Bob Potter

(Investigator 115, 2007 July)

When the doorbell rings at a busy time, but not too busy, and the caller turns out to be a Jehovah's Witness, or a Mormon — or maybe, in the imminent future, a Muslim — "carrying out God's work", one might be reluctant to decline the opportunity for 'talking some sense' to the caller, although not really 'in gear’ to search the bookcase and desk for books and notes accumulated over many years.

Recently, I made a marvelous discovery on Google! — and have already put it to good.
Picture the scene. It’s a Sunday morning, "bbbringggg" goes the doorbell. At the door are two elderly regulars, from the nearby Kingdom Hall. "Come in", I say, and put in motion the tea making process.

As is usual, a sister wants to read me a verse from her Bible. I say OK, "but I'd like to follow the text you are reading in the King James version." ... adding that "being lazy, I have the full King James text on the computer; so quick and easy to turn up any Bible reference in this way".

My guests are sitting just a few feet away and don't actually see the screen, but are clearly stunned at the speed with which I read them the specified text from the screen.

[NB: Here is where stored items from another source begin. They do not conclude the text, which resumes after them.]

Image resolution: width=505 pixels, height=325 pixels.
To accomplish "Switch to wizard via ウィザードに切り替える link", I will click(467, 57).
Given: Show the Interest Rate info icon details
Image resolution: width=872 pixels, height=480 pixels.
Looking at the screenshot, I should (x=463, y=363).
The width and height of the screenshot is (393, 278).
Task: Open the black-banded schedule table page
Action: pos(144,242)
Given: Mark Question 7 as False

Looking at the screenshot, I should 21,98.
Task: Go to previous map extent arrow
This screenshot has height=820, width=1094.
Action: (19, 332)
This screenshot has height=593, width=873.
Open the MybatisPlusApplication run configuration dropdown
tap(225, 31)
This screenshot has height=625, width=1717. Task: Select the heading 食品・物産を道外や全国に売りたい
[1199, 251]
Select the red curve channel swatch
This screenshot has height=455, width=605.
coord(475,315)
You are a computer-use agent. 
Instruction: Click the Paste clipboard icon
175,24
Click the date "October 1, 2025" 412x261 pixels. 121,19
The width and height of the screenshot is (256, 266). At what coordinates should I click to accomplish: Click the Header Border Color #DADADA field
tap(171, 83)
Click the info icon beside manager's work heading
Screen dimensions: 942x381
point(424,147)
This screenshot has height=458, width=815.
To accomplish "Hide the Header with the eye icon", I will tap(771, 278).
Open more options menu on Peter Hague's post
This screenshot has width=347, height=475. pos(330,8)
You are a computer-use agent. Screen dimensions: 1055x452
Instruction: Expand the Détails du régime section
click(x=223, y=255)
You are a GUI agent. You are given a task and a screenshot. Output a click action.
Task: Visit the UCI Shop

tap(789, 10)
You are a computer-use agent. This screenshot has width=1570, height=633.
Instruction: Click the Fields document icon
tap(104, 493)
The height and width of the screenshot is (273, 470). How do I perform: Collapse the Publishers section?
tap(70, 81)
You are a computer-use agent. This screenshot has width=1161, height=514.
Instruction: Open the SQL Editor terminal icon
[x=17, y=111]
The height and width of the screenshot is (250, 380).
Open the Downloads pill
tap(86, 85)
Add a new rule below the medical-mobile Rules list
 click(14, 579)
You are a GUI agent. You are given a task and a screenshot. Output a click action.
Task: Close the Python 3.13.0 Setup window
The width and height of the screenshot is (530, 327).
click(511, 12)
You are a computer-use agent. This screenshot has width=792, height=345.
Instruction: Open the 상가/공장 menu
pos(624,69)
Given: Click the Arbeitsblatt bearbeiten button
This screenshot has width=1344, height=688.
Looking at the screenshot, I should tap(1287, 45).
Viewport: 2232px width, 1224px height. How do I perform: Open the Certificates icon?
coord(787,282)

What they haven't realized, however, is that I've logged into The Skeptics Annotated Bible, which not only offers the KJ translation, but in the column alongside each verse are references to other Bible texts saying something rather different.
On the first occasion I followed this tactic, the result impressed my guests, who became speechless!
"God cannot" I had been assured, and before the sister had finished reading the verse to me, I had "off the top of my head" referred them to Ezekiel 14:9, 2 Thessalonians 2:11 and four other quotes, all giving examples of a mendacious God.
The same Skeptic site offers the same service (and many other 'services'!) for the Quran and the Book of Mormon! The link is "ongoing"; any browsers with information to offer are warmly welcomed!